HL Deb 18 November 1997 vol 583 c72WA
Baroness Miller of Hendon

asked Her Majesty's Government:

What considerations affecting the advertising of tobacco in motor racing, particularly Formula 1, do not apply equally to snooker.

The Minister of State, Department of Health (Baroness Jay of Paddington)

The Government want to reduce the exposure of children and young people to tobacco advertising. That is why we gave a manifesto commitment to ban tobacco advertising as part of a fully-developed tobacco control strategy. We have always said that our aim is to remove tobacco advertising from sports events without damaging the events themselves. We have always said that sports like snooker will need time to find other sponsors.

Formula One, unlike other sports heavily dependent upon tobacco money, is a major sport throughout the European Union and attracts major television audiences globally. All eleven Formula One teams are based in the EU: seven in the United Kingdom. Formula One makes a major economic contribution to the British motor sport industry. The world's leading motor sports firms, with a turnover in excess of £1 billion, have chosen to be located in the UK, providing over 50,000 highly skilled well-paid jobs for the British economy.

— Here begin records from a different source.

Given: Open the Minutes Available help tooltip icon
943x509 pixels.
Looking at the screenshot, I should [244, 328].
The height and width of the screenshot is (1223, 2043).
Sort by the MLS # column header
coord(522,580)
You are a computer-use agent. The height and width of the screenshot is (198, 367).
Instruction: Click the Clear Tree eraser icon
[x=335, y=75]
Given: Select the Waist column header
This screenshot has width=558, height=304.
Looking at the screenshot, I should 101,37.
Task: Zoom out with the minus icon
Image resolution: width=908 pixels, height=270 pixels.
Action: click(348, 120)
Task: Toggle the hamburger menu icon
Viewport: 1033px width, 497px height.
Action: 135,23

A blanket ban on tobacco sponsorship of Formula One is likely to lead to Grand Prix races moving overseas to countries with few or no restrictions on tobacco advertising. But those events would still be televised within the EU. This would have the perverse effect of leading to more tobacco advertising on European TV screens, not less. The Federation Internationale de l'Automobile has said it will introduce voluntary reductions in tobacco advertising at events worldwide.

It is for these reasons that we believe Formula One should be treated in this way. Our approach is pragmatic, and one which we believe will achieve our strategic aims more effectively.